▸ Prompt: Copy out every line of the records from the one containing "The height and width of the screenshot is (619, 1366)." down to the one containing "point(642,532)", both lines included.

-- Begin Data supplied --

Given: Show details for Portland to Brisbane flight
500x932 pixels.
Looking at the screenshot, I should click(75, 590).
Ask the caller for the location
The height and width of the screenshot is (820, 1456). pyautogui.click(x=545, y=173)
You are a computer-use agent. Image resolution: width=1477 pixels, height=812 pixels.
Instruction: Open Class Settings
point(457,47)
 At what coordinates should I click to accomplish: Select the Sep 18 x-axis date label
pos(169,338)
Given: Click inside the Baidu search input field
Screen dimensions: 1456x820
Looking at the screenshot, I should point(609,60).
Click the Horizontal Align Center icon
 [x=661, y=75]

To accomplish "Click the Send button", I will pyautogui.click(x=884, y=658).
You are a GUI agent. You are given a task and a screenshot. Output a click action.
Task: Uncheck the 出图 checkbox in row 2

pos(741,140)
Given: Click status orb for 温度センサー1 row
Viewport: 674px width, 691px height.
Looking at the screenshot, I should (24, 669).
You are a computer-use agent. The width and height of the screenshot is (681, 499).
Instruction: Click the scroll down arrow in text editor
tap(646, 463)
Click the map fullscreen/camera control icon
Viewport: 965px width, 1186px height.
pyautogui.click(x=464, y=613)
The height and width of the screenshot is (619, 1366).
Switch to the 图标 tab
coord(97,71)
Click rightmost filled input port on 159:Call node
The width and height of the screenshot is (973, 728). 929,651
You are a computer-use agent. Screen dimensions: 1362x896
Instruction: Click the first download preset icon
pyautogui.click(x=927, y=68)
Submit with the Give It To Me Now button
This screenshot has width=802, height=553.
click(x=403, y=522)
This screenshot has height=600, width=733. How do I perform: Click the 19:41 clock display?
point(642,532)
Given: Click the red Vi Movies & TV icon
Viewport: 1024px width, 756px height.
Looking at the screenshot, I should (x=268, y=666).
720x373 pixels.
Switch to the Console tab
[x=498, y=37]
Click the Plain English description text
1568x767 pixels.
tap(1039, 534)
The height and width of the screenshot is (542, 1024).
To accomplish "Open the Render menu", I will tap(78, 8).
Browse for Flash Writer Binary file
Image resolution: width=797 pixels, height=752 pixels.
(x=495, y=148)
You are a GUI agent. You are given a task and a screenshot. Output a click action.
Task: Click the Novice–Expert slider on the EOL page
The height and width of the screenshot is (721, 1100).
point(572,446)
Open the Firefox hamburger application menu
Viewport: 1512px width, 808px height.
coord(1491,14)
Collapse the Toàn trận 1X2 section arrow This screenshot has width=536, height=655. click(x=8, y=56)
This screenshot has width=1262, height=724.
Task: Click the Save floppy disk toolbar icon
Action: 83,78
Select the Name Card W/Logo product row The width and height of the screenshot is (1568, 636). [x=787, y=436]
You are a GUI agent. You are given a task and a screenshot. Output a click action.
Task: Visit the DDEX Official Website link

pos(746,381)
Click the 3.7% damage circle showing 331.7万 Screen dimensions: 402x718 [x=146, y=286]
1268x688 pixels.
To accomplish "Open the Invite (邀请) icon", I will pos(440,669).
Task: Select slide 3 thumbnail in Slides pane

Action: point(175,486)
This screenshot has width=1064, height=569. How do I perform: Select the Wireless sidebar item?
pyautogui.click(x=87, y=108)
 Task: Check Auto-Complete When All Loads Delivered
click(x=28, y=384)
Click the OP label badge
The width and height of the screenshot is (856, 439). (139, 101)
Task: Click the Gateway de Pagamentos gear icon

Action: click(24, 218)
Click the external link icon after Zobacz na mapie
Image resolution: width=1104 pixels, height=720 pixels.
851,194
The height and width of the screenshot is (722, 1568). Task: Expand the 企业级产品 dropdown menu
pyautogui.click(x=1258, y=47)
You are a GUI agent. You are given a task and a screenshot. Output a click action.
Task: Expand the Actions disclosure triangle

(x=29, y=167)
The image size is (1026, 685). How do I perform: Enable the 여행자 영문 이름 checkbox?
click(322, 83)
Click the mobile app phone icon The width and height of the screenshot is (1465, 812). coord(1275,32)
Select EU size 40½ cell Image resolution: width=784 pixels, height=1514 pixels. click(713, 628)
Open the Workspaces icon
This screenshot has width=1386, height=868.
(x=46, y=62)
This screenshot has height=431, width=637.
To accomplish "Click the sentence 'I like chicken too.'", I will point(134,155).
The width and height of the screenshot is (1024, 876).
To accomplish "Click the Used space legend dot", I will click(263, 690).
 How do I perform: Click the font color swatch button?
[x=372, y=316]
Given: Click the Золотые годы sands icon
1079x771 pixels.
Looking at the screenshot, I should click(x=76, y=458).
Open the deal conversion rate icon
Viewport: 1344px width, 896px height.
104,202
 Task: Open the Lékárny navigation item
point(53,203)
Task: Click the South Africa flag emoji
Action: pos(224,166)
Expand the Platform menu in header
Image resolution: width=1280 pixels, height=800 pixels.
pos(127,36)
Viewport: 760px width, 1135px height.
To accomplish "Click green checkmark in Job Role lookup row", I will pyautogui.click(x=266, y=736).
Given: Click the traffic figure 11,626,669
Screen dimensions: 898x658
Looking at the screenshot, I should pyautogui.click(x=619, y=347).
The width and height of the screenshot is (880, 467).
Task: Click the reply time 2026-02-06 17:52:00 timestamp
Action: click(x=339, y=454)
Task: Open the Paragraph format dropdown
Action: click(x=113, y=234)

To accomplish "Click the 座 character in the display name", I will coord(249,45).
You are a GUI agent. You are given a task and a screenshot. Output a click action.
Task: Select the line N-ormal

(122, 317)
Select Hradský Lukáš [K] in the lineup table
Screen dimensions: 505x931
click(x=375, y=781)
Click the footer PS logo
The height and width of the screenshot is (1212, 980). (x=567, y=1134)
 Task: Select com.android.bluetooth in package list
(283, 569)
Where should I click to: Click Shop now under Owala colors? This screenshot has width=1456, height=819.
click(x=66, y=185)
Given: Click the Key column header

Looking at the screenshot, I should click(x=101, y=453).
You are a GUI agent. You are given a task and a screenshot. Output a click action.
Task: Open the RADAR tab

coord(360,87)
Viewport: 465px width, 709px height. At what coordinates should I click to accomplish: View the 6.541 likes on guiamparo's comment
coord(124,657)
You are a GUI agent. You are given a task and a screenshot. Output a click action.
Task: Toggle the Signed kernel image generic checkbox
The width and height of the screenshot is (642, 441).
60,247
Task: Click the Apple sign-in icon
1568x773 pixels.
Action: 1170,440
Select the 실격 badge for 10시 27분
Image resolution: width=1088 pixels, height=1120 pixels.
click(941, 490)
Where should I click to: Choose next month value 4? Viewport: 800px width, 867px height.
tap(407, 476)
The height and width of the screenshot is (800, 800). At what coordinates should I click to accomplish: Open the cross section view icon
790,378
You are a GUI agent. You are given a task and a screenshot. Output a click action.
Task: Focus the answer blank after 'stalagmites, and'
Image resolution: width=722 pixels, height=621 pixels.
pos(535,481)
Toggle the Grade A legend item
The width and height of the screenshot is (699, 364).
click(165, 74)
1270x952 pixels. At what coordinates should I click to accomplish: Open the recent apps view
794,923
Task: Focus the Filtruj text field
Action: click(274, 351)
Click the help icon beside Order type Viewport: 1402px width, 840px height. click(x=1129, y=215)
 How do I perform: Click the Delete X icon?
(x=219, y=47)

-- End Data supplied --

▸ Result:
The height and width of the screenshot is (619, 1366).
Switch to the 图标 tab
coord(97,71)
Click rightmost filled input port on 159:Call node
The width and height of the screenshot is (973, 728). 929,651
You are a computer-use agent. Screen dimensions: 1362x896
Instruction: Click the first download preset icon
pyautogui.click(x=927, y=68)
Submit with the Give It To Me Now button
This screenshot has width=802, height=553.
click(x=403, y=522)
This screenshot has height=600, width=733. How do I perform: Click the 19:41 clock display?
point(642,532)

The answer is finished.